Al principio fue un poco de conversación de ascensor, un jijí, un jajá… un ‘¿me das tu número y hablamos por whatsapp..?’
Yo estaba esperando verle las intenciones y, honestamente, una parte de mí esperaba que propusiera quedar con la única intención de echar un polvo.

Sin embargo, de entre todos los tipos de chicos que pululan por Tinder, yo había hecho match con uno de los que van despacio y a la vieja usanza.
Estuve a punto de bloquearlo cuando me di cuenta de que llevábamos dos semanas hablando y no habíamos hecho ni el más mínimo amago de quedar para vernos en persona.
Pero es que era tan mono, dulce, educado y enigmático…
En lugar de bloquearlo y pasar a otra cosa, opté por proponerle quedar para cenar.
Me dijo que sí y yo me vine abajo de repente, porque una cosa es tontear a través de un chat, y otra muy distinta quedar con alguien que apenas conoces con el único propósito de chuscar.
Su llamada una hora antes de la que iba a ser nuestra primera cita presencial para informarme que debido a una emergencia familiar no iba a poder acudir, fue más un alivio que una decepción. Lástima que no hubiera avisado esa mañana, me habría ahorrado una dolorosa sesión de depilación a la cera.
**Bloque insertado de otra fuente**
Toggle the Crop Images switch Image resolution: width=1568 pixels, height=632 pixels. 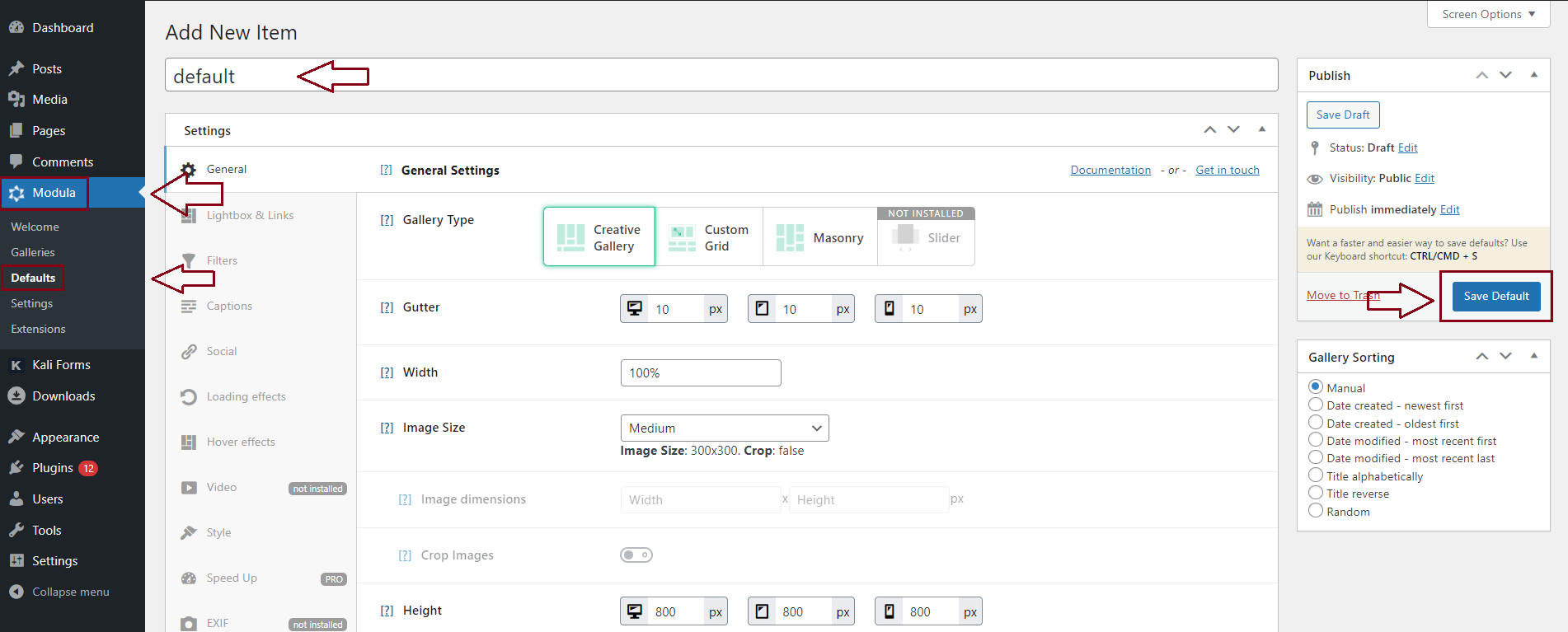(636, 555)
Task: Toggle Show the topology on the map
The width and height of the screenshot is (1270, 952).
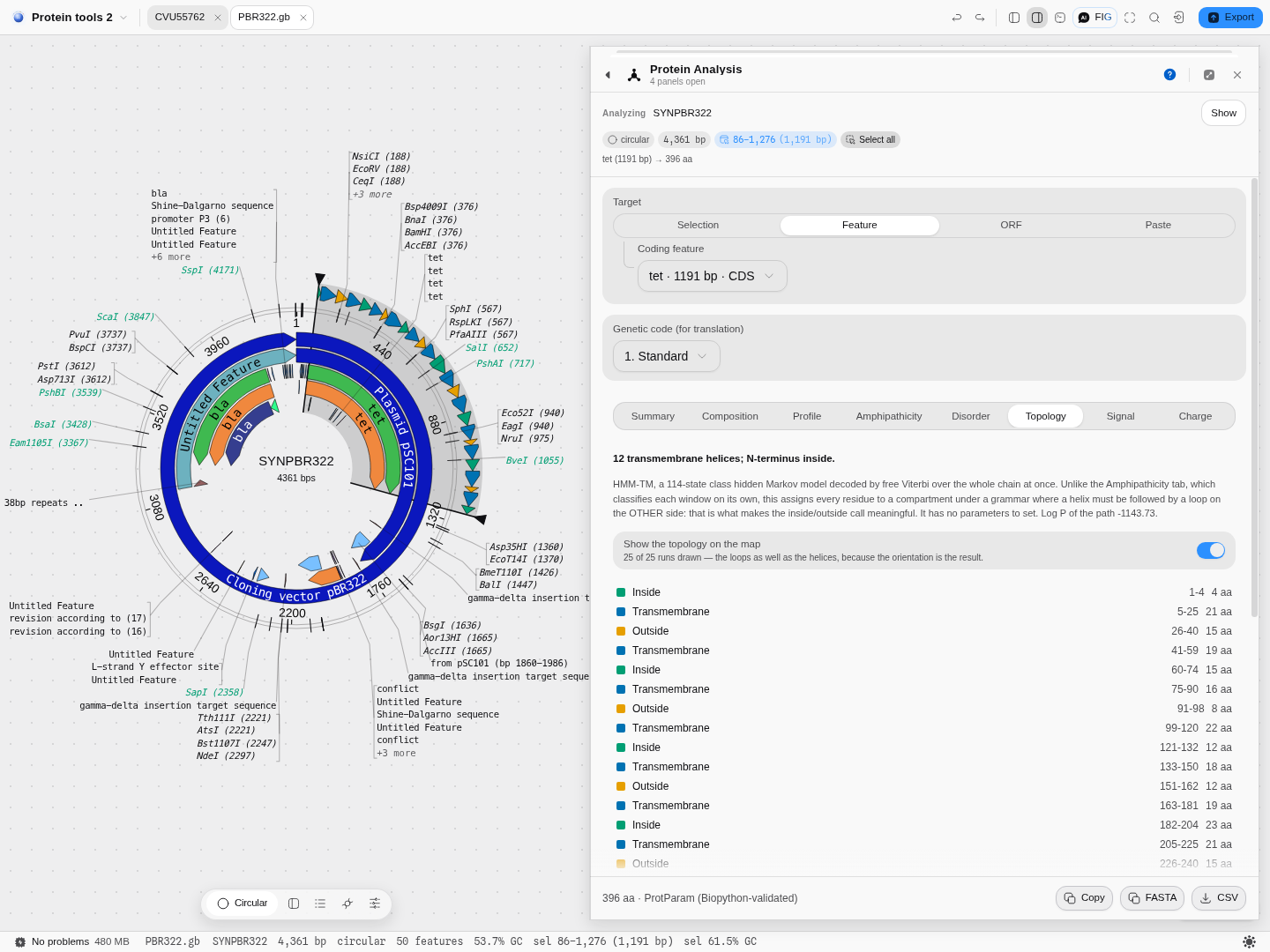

Recibí varios mensajes de disculpa esa noche e incluso en la madrugada.
Y a la mañana siguiente volvió a llamar: quería invitarme a comer.
Ajá — pensé — este lo que quiere es quedar de día para que sea menos violento echarse atrás si no le apetece pasar a mayores conmigo.
Pues vale, en realidad eso valía para mí también, así que acepté y me planté en la entrada que convinimos de un centro comercial.
Qué romántico ¿verdad?
Allí estaba yo, de punta en blanco y temblando como un junco, esperando identificar al chico de las fotos entre los transeúntes. Me pareció verlo un montón de veces en hombres que, una vez más cerca, resultaron no parecerse nada a él. Tuve mucho tiempo para equivocarme, es lo que tiene llegar al punto de encuentro con quince minutos de antelación.
Sentí que alguien se paraba frente a mí la enésima vez que saqué el teléfono del bolso para comprobar la hora.
—Hola. — Saludó mi cita. — ‘La madre que me parió’, pensé yo cuando vi delante de mis narices al chico de las fotos. Sólo que en vivo y en directo era más alto de lo que había imaginado, más sonriente, más guapo, más buenorro y… más acompañado. Caray, el tipo venía con sorpresa. Creo que pestañeé incrédula cuando vi que al final de su mano izquierda había un niño de unos cuatro años que me observaba con timidez. Eso sí que no me lo esperaba. — Eres tú ¿no?

Pobre, no le había dicho ni hola, tal era mi conmoción. Conseguí confirmarle que, efectivamente, era yo, nos dimos dos besos extraños y me agaché para presentarme al enano.
—Este es mi terremoto, ahora parece cortadito, pero ya verás como se le pasa pronto.
Y así fue como comenzó nuestra primera cita, comiendo pizza en un restaurante que contaba con un enorme parque de bolas que hizo las delicias de nuestra pequeña carabina.
No era aquello lo que había esperado, ni él tampoco. Pero cuando su exmujer le llamó de pronto para pedirle que le cambiara esa semana por la siguiente (custodia compartida) porque le había surgido un viaje de trabajo, obvio que se hizo cargo de su hijo. Aunque eso supusiese anular una cita con una chica que había conocido en Tinder.
Una a la que tenía tantas ganas de ver, que no había podido esperar a disponer de una noche libre.

Tuvimos tres citas más, a solas, antes del estado de alarma.
Hablamos a diario durante los meses posteriores y nos atrevimos a quedar de nuevo en persona en verano.
Hoy puedo decir con total seguridad que me enamoré en un parque de bolas de centro comercial.
Y el padre de ese niño también me hizo tilín (jiji)
Tanto que estamos viendo pisos para mudarnos juntos.